---- RECORDED DATA

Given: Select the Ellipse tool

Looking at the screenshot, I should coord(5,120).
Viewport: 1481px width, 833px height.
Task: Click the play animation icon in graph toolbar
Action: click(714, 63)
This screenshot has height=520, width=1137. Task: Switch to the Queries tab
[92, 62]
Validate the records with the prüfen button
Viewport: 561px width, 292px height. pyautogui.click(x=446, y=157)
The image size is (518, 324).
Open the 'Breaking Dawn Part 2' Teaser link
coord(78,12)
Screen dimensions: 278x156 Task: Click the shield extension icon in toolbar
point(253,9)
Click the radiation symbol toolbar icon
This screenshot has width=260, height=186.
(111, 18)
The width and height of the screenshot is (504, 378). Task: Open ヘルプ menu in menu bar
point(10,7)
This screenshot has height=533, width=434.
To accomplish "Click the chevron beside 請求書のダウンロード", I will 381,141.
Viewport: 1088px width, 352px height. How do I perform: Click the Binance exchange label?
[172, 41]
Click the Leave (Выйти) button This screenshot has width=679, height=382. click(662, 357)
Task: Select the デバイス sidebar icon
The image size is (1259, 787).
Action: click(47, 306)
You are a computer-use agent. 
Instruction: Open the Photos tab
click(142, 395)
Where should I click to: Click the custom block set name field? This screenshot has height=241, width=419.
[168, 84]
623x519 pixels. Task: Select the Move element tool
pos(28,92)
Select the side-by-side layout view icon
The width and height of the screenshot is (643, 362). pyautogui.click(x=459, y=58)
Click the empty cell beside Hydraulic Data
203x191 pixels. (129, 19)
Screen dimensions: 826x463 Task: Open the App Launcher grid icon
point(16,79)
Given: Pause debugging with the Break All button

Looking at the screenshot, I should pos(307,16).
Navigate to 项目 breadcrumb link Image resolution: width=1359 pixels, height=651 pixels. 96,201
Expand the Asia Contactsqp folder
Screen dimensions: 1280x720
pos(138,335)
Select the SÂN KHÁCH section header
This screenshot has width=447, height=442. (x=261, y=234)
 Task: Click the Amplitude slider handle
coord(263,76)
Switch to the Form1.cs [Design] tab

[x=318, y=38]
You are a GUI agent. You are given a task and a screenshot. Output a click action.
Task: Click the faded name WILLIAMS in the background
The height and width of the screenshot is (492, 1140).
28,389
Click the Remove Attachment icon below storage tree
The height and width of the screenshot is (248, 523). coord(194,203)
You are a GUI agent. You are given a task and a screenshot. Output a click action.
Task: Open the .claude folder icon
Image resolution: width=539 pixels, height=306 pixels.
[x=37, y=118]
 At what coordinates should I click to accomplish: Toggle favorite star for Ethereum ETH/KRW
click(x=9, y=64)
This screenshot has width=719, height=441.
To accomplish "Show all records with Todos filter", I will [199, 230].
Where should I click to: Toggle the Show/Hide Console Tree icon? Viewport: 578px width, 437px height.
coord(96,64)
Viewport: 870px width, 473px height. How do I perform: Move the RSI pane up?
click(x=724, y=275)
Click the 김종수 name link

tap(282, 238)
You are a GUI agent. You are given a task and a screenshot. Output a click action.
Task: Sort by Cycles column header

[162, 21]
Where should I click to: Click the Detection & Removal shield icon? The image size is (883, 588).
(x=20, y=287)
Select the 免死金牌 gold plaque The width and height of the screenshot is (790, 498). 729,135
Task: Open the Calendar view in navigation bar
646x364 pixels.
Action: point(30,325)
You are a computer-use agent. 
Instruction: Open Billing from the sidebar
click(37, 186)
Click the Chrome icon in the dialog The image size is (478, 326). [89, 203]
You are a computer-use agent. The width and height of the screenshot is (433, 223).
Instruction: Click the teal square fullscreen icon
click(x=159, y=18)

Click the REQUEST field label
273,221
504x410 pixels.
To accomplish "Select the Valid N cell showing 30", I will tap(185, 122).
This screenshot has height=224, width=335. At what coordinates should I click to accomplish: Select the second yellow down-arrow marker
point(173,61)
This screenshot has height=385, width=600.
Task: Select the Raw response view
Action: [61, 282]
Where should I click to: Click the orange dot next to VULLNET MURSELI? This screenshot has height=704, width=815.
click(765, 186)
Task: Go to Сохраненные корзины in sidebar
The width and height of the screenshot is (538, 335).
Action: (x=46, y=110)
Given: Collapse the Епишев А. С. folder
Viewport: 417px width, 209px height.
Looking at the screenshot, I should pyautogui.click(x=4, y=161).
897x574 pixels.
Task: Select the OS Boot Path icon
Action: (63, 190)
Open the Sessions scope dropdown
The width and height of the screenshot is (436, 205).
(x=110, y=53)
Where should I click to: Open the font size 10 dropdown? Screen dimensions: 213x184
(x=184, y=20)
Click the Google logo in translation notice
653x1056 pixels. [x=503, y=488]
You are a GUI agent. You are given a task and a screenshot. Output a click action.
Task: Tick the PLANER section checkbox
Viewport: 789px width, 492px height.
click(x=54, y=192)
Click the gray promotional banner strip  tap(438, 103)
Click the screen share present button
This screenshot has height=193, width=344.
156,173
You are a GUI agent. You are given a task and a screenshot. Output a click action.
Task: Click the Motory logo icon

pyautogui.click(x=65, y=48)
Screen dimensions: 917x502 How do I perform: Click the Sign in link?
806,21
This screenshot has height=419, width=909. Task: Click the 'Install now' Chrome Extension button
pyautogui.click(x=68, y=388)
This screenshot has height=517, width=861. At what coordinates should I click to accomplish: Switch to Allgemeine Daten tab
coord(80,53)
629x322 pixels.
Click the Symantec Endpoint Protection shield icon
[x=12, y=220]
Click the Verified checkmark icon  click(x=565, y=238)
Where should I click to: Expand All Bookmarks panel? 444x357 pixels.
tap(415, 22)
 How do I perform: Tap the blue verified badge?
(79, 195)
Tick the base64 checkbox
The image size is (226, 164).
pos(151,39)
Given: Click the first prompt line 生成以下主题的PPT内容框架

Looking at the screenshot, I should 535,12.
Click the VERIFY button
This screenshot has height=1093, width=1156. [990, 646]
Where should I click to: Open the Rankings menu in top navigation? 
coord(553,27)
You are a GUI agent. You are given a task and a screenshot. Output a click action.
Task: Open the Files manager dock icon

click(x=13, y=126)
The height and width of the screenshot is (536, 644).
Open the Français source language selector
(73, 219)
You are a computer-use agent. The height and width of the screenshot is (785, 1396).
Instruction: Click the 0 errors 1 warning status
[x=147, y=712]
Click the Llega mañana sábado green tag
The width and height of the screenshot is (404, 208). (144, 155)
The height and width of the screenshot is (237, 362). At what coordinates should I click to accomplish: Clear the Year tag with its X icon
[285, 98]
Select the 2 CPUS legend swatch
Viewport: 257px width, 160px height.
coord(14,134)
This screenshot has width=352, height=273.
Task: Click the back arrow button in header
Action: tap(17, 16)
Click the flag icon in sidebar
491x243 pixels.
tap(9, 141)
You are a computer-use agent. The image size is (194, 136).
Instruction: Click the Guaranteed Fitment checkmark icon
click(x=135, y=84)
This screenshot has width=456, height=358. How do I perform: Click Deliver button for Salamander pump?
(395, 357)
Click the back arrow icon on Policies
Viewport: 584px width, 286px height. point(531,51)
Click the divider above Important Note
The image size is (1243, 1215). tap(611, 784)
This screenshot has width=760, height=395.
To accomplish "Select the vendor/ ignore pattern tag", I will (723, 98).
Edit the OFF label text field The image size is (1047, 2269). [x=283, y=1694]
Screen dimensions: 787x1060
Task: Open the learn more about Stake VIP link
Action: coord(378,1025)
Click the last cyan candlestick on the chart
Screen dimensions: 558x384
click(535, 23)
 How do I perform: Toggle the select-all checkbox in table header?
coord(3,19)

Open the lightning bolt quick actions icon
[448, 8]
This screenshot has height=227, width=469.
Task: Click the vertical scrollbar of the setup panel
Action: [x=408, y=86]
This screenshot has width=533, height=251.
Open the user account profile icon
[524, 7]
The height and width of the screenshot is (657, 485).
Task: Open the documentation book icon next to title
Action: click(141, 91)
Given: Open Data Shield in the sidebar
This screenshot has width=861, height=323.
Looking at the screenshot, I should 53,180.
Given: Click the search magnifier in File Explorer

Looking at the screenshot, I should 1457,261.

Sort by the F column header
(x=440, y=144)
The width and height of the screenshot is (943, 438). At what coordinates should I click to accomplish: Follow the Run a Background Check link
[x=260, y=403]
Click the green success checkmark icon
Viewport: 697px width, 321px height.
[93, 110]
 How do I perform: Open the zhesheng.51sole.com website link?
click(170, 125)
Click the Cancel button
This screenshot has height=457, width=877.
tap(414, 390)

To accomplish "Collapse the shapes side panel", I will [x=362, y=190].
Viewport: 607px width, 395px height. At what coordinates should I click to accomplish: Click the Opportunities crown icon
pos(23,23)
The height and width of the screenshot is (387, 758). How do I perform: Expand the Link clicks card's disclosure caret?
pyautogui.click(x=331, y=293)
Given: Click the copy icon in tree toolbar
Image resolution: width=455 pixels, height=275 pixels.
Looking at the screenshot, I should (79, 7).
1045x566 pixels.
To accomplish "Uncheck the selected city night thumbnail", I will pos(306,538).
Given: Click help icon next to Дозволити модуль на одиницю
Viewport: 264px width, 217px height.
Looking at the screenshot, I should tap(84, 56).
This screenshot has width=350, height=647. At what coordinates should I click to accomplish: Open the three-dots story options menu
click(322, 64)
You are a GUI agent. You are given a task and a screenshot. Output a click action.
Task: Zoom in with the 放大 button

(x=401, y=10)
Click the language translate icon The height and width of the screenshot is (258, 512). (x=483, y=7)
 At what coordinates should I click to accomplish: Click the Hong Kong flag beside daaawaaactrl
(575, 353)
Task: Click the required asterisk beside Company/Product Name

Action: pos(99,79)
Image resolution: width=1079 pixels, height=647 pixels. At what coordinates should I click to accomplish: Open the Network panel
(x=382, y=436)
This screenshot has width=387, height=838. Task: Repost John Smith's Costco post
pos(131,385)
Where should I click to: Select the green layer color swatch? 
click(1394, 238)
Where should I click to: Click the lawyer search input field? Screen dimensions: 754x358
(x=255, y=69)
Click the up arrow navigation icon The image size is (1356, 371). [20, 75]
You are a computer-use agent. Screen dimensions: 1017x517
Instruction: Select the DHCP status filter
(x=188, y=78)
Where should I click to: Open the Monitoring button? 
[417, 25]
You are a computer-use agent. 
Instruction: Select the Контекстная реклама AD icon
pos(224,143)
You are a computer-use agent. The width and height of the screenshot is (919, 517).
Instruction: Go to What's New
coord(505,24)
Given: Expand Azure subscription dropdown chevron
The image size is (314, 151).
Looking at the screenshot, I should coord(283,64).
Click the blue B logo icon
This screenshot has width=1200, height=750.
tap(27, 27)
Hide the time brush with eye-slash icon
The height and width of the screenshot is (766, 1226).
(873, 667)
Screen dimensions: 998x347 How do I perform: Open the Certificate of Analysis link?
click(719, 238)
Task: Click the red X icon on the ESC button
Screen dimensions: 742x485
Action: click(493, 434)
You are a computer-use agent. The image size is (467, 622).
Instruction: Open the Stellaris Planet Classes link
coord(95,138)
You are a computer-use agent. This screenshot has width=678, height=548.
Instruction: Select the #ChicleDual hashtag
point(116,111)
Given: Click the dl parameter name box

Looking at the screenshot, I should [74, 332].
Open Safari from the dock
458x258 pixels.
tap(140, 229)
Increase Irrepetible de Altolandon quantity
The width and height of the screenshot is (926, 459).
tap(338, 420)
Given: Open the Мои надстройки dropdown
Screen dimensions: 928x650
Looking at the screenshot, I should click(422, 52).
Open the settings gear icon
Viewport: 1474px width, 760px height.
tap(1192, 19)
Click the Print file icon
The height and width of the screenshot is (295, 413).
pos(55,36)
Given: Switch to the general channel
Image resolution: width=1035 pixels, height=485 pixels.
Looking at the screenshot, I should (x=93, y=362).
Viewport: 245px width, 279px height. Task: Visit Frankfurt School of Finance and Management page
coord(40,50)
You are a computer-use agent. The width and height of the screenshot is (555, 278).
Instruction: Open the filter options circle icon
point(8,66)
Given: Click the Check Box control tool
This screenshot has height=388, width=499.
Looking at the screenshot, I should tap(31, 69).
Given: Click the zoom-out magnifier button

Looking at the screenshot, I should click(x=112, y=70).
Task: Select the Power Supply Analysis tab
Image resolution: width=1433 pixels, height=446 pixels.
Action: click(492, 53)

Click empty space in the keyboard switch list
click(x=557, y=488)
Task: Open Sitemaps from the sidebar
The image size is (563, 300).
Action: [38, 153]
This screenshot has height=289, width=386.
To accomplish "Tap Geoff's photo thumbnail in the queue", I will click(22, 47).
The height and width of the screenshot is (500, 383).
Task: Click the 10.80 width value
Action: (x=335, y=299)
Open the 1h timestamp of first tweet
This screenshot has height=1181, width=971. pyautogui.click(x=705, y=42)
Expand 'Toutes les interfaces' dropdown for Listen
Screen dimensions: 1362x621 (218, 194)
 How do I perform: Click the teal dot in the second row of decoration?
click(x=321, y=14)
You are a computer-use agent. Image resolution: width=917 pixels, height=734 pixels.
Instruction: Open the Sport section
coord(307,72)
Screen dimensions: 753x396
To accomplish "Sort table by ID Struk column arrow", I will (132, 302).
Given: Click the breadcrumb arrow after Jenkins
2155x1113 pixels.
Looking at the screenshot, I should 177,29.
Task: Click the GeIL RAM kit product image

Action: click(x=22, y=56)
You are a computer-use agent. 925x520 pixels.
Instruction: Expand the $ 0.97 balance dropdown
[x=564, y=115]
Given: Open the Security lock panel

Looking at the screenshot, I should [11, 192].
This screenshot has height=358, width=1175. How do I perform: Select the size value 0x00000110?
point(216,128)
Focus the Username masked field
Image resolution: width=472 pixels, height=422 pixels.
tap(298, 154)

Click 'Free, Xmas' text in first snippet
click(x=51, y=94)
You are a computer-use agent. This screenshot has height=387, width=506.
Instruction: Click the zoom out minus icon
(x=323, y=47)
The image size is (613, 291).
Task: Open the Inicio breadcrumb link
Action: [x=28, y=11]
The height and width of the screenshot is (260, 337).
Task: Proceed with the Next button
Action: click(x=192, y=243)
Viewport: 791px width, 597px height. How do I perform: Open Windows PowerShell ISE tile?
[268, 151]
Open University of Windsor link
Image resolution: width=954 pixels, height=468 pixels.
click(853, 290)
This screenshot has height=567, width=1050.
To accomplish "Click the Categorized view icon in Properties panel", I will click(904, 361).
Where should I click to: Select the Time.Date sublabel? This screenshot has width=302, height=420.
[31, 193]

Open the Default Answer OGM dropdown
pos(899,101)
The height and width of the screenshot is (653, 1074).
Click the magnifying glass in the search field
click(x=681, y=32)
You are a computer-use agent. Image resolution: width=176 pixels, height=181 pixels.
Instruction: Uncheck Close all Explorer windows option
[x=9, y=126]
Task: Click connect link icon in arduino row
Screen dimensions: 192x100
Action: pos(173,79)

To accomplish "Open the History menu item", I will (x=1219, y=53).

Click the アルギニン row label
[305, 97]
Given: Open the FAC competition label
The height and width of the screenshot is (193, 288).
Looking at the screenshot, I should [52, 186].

--------

■ **PROBLEM TO SOLVE**:
Put the lines of the material, from the line containing "Given: Open the Security lock panel" through the end of the material, into a numbered list, leaving out any blank lines.

■ **ANSWER FOR THE TASK**:
1. Given: Open the Security lock panel
2. Looking at the screenshot, I should [11, 192].
3. This screenshot has height=358, width=1175. How do I perform: Select the size value 0x00000110?
4. point(216,128)
5. Focus the Username masked field
6. Image resolution: width=472 pixels, height=422 pixels.
7. tap(298, 154)
8. Click 'Free, Xmas' text in first snippet
9. click(x=51, y=94)
10. You are a computer-use agent. This screenshot has height=387, width=506.
11. Instruction: Click the zoom out minus icon
12. (x=323, y=47)
13. The image size is (613, 291).
14. Task: Open the Inicio breadcrumb link
15. Action: [x=28, y=11]
16. The height and width of the screenshot is (260, 337).
17. Task: Proceed with the Next button
18. Action: click(x=192, y=243)
19. Viewport: 791px width, 597px height. How do I perform: Open Windows PowerShell ISE tile?
20. [268, 151]
21. Open University of Windsor link
22. Image resolution: width=954 pixels, height=468 pixels.
23. click(853, 290)
24. This screenshot has height=567, width=1050.
25. To accomplish "Click the Categorized view icon in Properties panel", I will click(904, 361).
26. Where should I click to: Select the Time.Date sublabel? This screenshot has width=302, height=420.
27. [31, 193]
28. Open the Default Answer OGM dropdown
29. pos(899,101)
30. The height and width of the screenshot is (653, 1074).
31. Click the magnifying glass in the search field
32. click(x=681, y=32)
33. You are a computer-use agent. Image resolution: width=176 pixels, height=181 pixels.
34. Instruction: Uncheck Close all Explorer windows option
35. [x=9, y=126]
36. Task: Click connect link icon in arduino row
37. Screen dimensions: 192x100
38. Action: pos(173,79)
39. To accomplish "Open the History menu item", I will (x=1219, y=53).
40. Click the アルギニン row label
41. [305, 97]
42. Given: Open the FAC competition label
43. The height and width of the screenshot is (193, 288).
44. Looking at the screenshot, I should [52, 186].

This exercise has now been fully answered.